• [ASSIGNMENT 1]
Which people are named in the article on Ahmadinejad's UN visit below? List every one.
• [ASSIGNMENT 2]
Pick up the article on Ahmadinejad's UN visit, below, right after its final sentence and keep writing.

• [TEXT FOR ANALYSIS]
____________________
Salberg said the ADL will push in its meetings with diplomats for clarity on “what time and space for diplomacy and sanctions really means.”
Iranian President Mahmoud Ahmadinejad is scheduled to address the General Assembly on Wednesday, but Jewish response will be delayed because he is speaking on Yom Kippur. Netanyahu is slated to speak to the world body the next day.
On Monday, political, Jewish and other leaders are planning to be on hand for an 11 a.m. news conference to denounce Ahmadinejad’s appearance at the United Nations. Ahmadinejad has called Israel “a cancerous tumor.”
“We’re not saying he doesn’t have the legal right to be here, but we’re saying let the world know how offensive he is and what he stands for,” said Hindy Poupko, director of Israel and international affairs at the Jewish Community Relations Council of New York.
The New York JCRC runs Iran 180, which is coordinating the news conference. The effort is dedicated to demanding, as the group puts it, “a 180 by the Iranian government on their pursuit of nuclear weapons and the treatment of their citizens.”
Iran 180 also is visiting area college campuses with its #UNwelcome campaign, which includes a large effigy of Ahmadinejad. Students are urged to handcuff themselves to the puppet and disseminate photos of it on social media sites.
Ahmadinejad’s visit is prompting other Jewish activism as well.
____________________
• [GIVEN INFORMATION]
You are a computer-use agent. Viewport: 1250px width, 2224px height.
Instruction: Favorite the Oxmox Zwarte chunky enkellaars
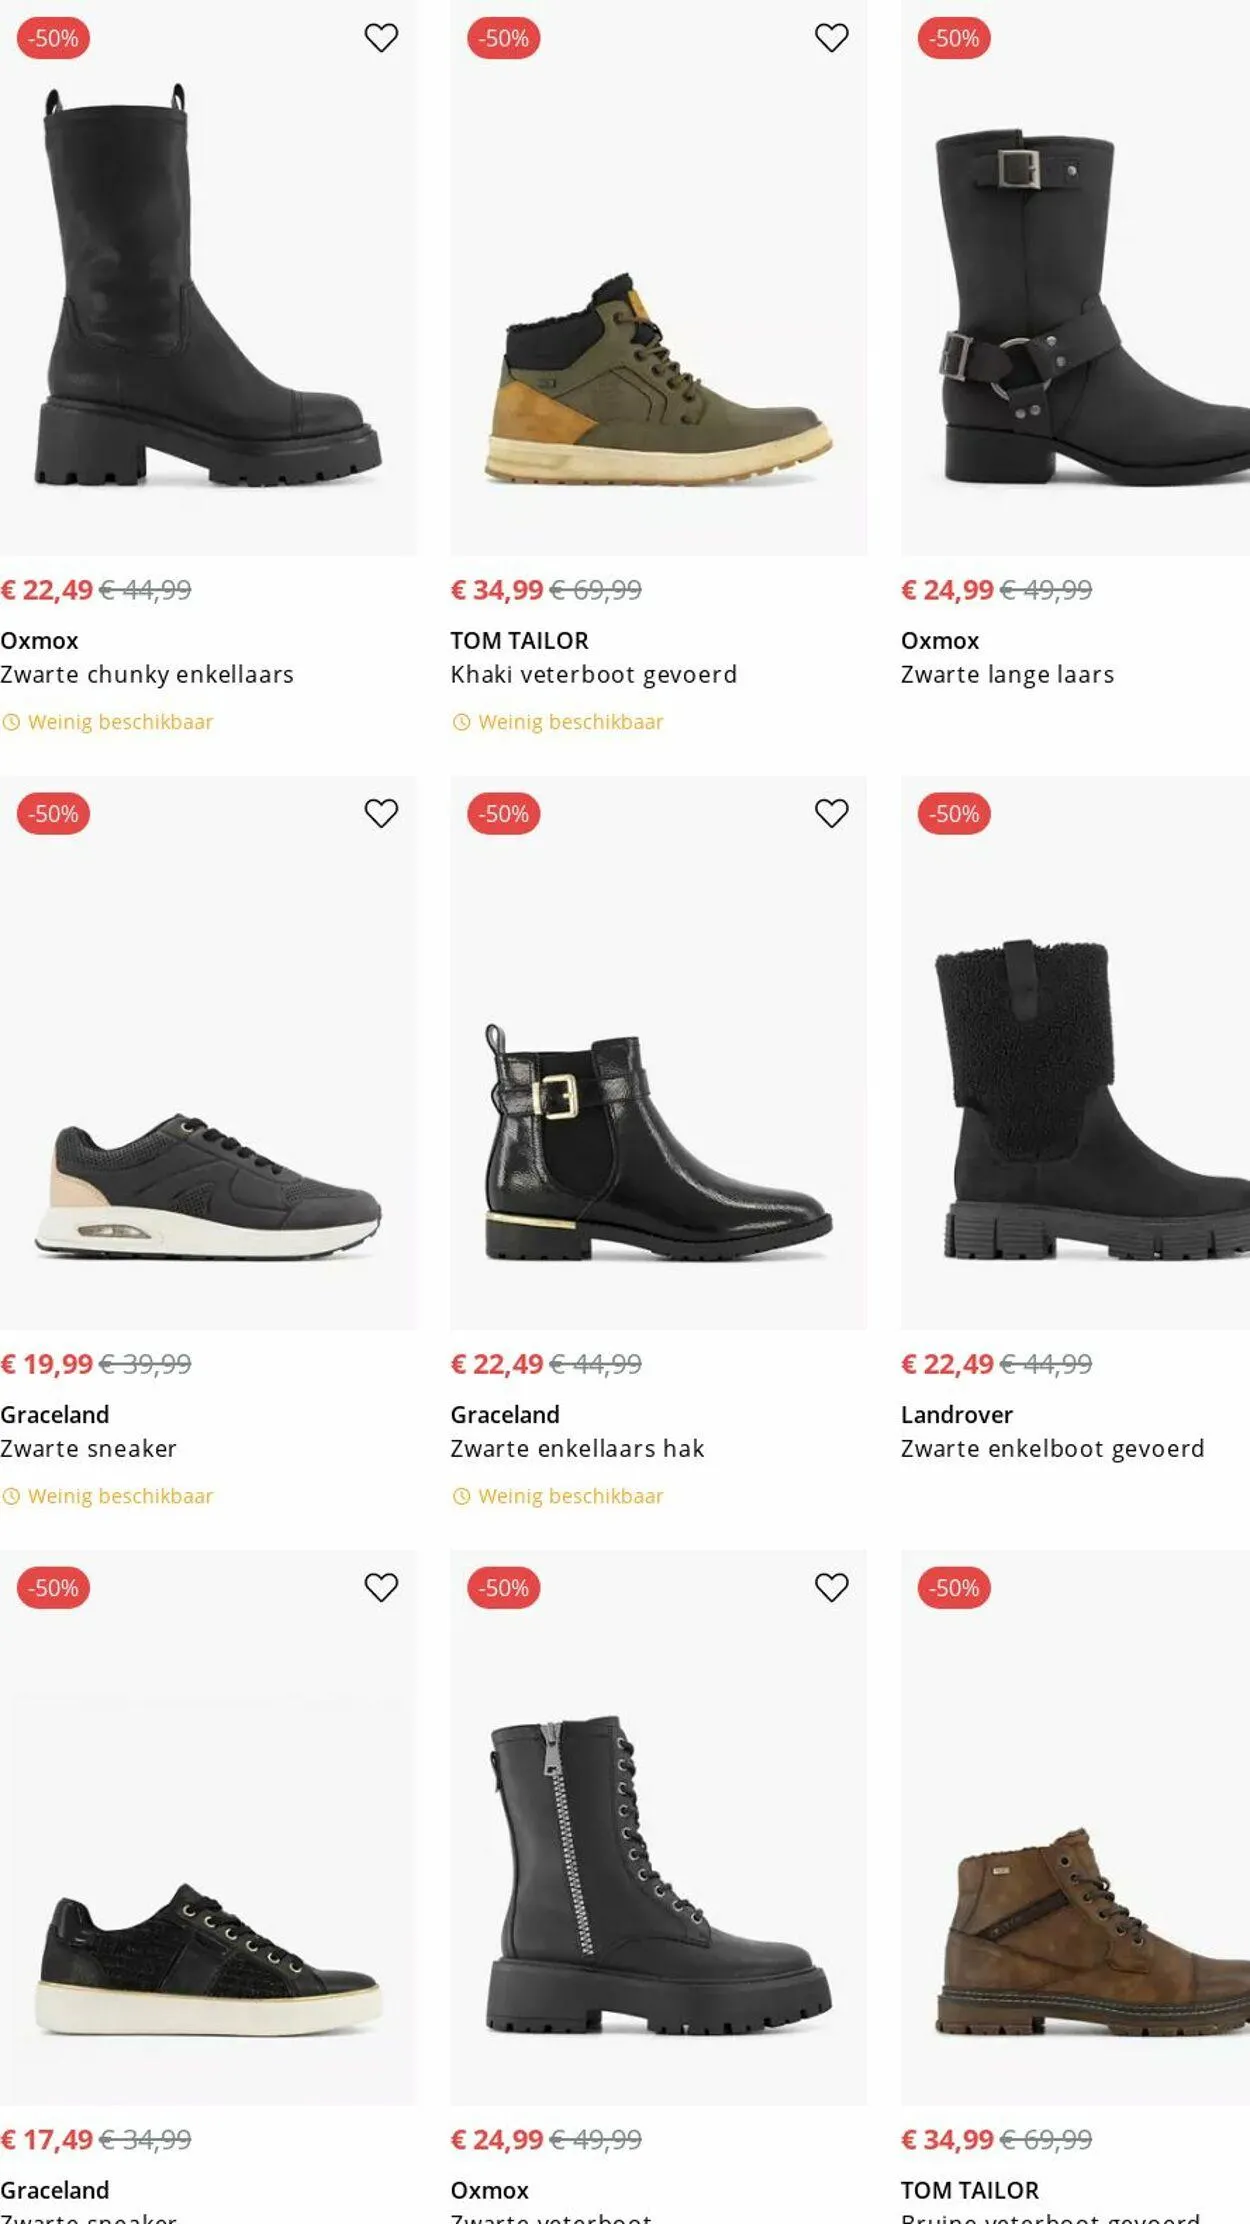[381, 38]
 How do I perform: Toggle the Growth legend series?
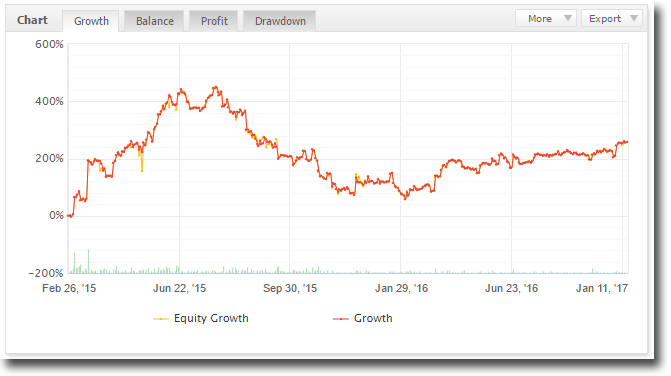(362, 318)
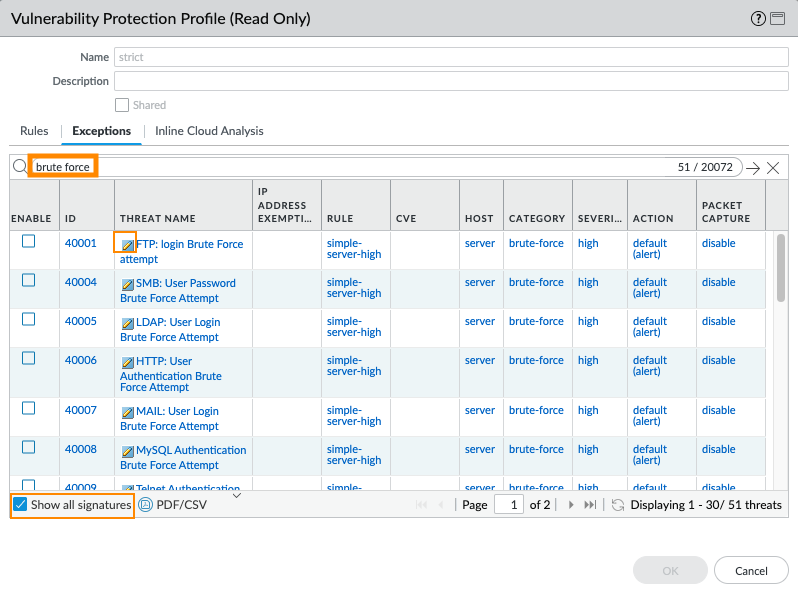
Task: Uncheck Show all signatures checkbox
Action: tap(20, 505)
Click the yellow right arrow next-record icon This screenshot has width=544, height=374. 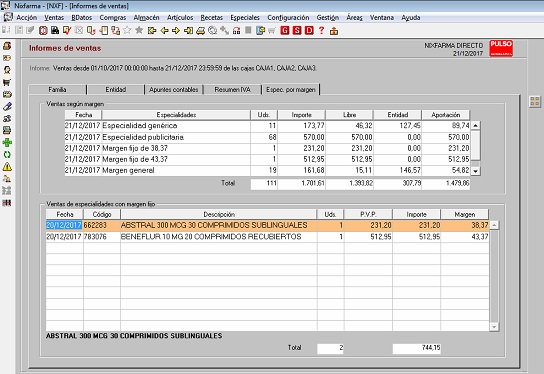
____________________
• [ANSWER SECTION 1]
Salberg, Mahmoud Ahmadinejad, Netanyahu, Hindy Poupko

• [ANSWER SECTION 2]
On Wednesday, the Shurat HaDin Israel Law Center filed a motion in U.S. District Court in Manhattan demanding that the Warwick Hotel, where Ahmadinejad is staying, deny the Iranian leader a room. In a statement, the group said the room should be given to Stuart Hersh, a Shurat HaDin client still owed a $12 million judgment against Iran after he was injured in a 1997 Hamas suicide bombing in Jerusalem.
Hoenlein also hopes to draw attention to the plight of some 800,000 Jews who lived in Arab countries at the time of Israel’s founding in 1948 and subsequently fled their homes. A program at the U.N. on Monday on the topic drew about 300 people, including a number of ambassadors and other diplomats, he said.
“We think history is not competitive and acknowledging the truth of others’ history doesn’t denigrate yours; there’s no reason to oppose this,” Hoenlein told JTA. One effort, he said, will be to ask the U.N. to establish a documentation center on the plight of the Jewish refugees.
There also will be a push to end U.N.-sponsored groups considered hostile to Israel, such as the Committee for the Exercise of the Inalienable Rights of the Palestinian People.
“We could go through a list of people looking for statehood, but only for the Palestinians do they have this special arrangement,” Mariaschin said. “They have conferences, photo exhibits, publications and it’s time to shut that down.”
Mariaschin said such efforts only delay Arab-Israeli peacemaking due to their biased message.
Also on the mind of Jewish groups in their meetings will be the efforts of some courts and legislators to ban Jewish ritual circumcision and kosher slaughter of animals.
Earlier this year, in a ruling that outraged Jewish and Muslim groups, a court in Cologne, Germany, said that a non-medical circumcision of a minor was a criminal offense. Germany’s government has spoken out against the law and is working on legislation to counter it. The state of Berlin passed a law affirming the legality of circumcision but restricting its exercise to doctors.
Several other European countries, including Holland, have seen efforts to ban shechitah, kosher ritual slaughter, due to claims that it creates unnecessary suffering for the animals.
If governments are “serious about the strength of democracy, freedom of religion has to be a foundational principle,” Salberg said, “and efforts to ban ritual circumcision and slaughter violate that fundamental right.”